### Task prompt:
Copy each line of the entries that includes the word "title".

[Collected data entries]
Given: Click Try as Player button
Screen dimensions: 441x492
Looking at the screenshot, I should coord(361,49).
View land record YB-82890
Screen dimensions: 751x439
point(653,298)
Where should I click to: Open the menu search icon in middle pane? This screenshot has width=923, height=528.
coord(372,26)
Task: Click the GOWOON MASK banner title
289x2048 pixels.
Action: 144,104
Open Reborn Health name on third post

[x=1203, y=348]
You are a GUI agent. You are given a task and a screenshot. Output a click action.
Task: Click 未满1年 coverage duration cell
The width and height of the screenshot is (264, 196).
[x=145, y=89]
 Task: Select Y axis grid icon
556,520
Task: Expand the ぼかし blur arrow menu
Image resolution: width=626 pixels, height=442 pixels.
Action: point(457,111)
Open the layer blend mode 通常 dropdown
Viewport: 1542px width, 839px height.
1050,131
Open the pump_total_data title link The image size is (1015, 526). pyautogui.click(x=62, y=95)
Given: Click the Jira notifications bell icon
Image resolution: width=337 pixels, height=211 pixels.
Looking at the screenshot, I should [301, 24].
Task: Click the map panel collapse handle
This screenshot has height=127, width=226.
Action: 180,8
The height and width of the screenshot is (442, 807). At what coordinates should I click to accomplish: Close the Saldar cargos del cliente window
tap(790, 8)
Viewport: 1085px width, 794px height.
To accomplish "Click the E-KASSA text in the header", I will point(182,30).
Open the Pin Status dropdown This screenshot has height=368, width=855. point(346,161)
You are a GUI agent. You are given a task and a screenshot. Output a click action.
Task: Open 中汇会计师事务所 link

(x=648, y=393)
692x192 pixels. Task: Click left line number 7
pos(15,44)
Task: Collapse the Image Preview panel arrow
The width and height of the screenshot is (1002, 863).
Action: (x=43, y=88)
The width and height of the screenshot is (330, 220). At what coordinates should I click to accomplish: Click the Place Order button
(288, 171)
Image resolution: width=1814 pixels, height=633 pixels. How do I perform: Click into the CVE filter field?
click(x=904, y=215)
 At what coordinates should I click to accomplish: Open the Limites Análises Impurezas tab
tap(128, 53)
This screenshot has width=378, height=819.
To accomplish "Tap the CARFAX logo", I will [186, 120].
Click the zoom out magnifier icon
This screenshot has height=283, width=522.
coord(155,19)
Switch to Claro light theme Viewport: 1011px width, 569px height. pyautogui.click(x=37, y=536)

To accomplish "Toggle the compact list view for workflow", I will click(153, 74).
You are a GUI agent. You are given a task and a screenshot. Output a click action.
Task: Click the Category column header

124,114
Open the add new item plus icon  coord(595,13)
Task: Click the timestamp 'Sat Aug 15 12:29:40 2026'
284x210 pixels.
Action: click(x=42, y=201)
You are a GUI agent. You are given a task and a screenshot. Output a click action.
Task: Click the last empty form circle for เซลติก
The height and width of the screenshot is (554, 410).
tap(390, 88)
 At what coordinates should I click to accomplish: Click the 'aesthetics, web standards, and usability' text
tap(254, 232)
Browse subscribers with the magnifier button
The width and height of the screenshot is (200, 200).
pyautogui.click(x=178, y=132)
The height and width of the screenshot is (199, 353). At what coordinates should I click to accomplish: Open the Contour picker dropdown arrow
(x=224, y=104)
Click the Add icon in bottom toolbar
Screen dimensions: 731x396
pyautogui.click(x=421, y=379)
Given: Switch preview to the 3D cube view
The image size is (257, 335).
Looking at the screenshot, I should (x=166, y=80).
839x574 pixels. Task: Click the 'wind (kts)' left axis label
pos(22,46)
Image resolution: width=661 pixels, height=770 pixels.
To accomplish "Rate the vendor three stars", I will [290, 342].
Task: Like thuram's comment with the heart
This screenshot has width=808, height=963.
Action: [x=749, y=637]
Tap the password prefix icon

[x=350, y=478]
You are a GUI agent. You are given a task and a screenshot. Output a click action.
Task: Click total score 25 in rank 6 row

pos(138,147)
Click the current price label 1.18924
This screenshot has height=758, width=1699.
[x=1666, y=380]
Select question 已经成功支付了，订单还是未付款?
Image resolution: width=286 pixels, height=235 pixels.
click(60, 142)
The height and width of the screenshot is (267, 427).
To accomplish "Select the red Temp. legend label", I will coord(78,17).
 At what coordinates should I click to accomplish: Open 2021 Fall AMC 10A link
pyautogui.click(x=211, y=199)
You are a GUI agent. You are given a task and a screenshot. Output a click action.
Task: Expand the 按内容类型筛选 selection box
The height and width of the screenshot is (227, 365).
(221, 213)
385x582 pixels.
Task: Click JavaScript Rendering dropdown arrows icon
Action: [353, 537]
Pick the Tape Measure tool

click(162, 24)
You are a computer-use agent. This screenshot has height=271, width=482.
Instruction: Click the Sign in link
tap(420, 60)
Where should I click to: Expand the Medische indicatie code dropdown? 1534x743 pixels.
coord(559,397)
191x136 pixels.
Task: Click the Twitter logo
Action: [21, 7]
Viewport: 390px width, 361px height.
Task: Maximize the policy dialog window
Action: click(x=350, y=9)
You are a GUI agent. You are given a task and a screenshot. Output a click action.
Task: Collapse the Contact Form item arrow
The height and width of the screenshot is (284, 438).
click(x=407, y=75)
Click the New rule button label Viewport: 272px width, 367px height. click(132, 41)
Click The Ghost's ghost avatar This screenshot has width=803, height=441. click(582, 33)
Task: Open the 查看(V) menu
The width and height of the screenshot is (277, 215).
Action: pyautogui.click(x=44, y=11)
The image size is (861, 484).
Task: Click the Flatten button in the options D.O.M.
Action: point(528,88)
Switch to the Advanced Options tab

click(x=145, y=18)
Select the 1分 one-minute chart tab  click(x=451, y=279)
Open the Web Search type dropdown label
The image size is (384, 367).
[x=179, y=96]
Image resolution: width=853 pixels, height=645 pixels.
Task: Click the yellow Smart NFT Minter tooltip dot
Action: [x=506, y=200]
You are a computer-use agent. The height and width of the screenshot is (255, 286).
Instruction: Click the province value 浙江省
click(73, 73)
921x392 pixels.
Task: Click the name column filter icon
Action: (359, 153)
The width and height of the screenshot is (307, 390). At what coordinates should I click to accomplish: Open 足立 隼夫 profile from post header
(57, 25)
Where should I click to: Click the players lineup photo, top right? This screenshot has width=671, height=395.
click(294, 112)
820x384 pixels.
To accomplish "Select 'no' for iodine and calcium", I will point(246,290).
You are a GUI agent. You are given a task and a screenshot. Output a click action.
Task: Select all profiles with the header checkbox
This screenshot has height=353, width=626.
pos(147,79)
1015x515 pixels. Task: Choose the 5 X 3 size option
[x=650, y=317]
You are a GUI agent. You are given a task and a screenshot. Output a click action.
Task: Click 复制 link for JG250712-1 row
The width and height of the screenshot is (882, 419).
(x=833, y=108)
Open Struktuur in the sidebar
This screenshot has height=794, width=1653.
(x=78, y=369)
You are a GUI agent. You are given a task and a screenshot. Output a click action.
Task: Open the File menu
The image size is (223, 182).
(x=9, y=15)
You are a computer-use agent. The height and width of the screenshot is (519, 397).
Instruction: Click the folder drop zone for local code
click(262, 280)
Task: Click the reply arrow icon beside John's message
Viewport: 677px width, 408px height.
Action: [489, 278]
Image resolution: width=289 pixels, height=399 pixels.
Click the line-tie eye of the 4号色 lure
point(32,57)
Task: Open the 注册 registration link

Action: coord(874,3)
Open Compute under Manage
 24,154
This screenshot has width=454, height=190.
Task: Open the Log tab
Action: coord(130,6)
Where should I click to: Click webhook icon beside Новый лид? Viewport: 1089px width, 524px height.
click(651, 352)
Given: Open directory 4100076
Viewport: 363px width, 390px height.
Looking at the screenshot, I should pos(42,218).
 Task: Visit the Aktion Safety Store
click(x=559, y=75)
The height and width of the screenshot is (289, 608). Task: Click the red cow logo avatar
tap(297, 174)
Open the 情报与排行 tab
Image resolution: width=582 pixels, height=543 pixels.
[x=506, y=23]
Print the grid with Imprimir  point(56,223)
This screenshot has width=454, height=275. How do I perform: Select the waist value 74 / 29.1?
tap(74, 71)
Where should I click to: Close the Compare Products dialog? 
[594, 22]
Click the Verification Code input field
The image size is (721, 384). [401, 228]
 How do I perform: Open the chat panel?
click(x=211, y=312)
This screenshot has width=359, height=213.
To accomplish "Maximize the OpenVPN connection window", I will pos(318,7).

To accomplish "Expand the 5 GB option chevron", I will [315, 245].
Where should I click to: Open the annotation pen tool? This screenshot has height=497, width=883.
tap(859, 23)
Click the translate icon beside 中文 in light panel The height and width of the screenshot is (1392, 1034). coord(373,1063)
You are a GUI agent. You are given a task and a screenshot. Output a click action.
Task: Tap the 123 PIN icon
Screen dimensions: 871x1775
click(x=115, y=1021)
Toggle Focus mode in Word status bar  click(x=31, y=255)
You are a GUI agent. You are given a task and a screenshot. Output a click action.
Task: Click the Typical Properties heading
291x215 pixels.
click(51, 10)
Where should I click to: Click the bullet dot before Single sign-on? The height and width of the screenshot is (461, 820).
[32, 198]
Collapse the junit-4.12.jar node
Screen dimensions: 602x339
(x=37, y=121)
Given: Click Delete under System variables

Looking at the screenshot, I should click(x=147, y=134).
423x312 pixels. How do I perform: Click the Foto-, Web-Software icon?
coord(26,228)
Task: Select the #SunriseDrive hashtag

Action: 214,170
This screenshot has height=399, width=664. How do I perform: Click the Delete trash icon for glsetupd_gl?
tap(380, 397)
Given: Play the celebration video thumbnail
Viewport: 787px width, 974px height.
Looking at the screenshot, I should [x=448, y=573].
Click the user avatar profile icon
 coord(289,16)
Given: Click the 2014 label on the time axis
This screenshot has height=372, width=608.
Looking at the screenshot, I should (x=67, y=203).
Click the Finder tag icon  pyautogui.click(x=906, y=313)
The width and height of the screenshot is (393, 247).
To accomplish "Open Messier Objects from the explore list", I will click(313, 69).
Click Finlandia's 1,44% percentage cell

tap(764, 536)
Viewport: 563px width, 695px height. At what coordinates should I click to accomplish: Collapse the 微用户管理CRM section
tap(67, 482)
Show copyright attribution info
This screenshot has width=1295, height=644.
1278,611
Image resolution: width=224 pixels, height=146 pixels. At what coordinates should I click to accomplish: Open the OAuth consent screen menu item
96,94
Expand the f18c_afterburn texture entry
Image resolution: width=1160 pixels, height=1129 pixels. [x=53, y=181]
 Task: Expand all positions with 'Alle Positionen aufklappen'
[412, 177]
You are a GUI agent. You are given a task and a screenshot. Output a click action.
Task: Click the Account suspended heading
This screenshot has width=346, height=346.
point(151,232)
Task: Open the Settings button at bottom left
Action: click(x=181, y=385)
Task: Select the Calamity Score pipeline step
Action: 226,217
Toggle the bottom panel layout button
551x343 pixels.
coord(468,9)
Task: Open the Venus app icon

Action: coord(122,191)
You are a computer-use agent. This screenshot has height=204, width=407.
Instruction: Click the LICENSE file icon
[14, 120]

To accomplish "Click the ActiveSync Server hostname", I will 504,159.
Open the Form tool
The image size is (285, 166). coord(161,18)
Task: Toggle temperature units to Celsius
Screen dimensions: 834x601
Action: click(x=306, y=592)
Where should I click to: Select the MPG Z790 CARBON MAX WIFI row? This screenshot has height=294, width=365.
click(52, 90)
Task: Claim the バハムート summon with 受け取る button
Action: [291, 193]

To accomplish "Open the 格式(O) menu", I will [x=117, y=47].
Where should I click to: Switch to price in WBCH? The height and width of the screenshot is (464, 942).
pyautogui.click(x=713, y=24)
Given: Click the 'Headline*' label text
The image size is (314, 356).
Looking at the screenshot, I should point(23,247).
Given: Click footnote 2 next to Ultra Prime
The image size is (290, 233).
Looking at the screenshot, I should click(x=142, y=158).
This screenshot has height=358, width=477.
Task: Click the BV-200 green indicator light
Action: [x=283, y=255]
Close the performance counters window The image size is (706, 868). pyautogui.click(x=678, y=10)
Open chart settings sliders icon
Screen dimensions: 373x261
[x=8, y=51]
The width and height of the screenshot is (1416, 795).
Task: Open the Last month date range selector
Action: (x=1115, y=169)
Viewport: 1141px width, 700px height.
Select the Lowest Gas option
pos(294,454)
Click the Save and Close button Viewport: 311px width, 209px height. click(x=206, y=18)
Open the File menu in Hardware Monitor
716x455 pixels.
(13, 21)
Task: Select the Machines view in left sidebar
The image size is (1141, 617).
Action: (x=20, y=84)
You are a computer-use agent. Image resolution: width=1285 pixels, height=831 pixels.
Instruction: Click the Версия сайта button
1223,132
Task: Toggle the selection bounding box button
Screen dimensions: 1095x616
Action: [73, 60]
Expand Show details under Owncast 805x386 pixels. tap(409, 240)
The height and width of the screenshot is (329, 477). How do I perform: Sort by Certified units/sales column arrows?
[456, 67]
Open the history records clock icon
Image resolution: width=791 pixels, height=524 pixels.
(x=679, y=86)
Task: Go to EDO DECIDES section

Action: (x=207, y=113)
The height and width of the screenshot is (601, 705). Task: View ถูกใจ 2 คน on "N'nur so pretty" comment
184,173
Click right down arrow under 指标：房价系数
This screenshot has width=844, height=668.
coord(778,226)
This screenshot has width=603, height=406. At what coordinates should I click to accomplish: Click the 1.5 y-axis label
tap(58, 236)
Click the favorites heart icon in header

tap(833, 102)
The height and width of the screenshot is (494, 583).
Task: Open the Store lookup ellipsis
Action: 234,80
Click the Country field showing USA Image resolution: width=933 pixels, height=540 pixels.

### Answer to the problem:
Task: Click the GOWOON MASK banner title
Open the pump_total_data title link The image size is (1015, 526). pyautogui.click(x=62, y=95)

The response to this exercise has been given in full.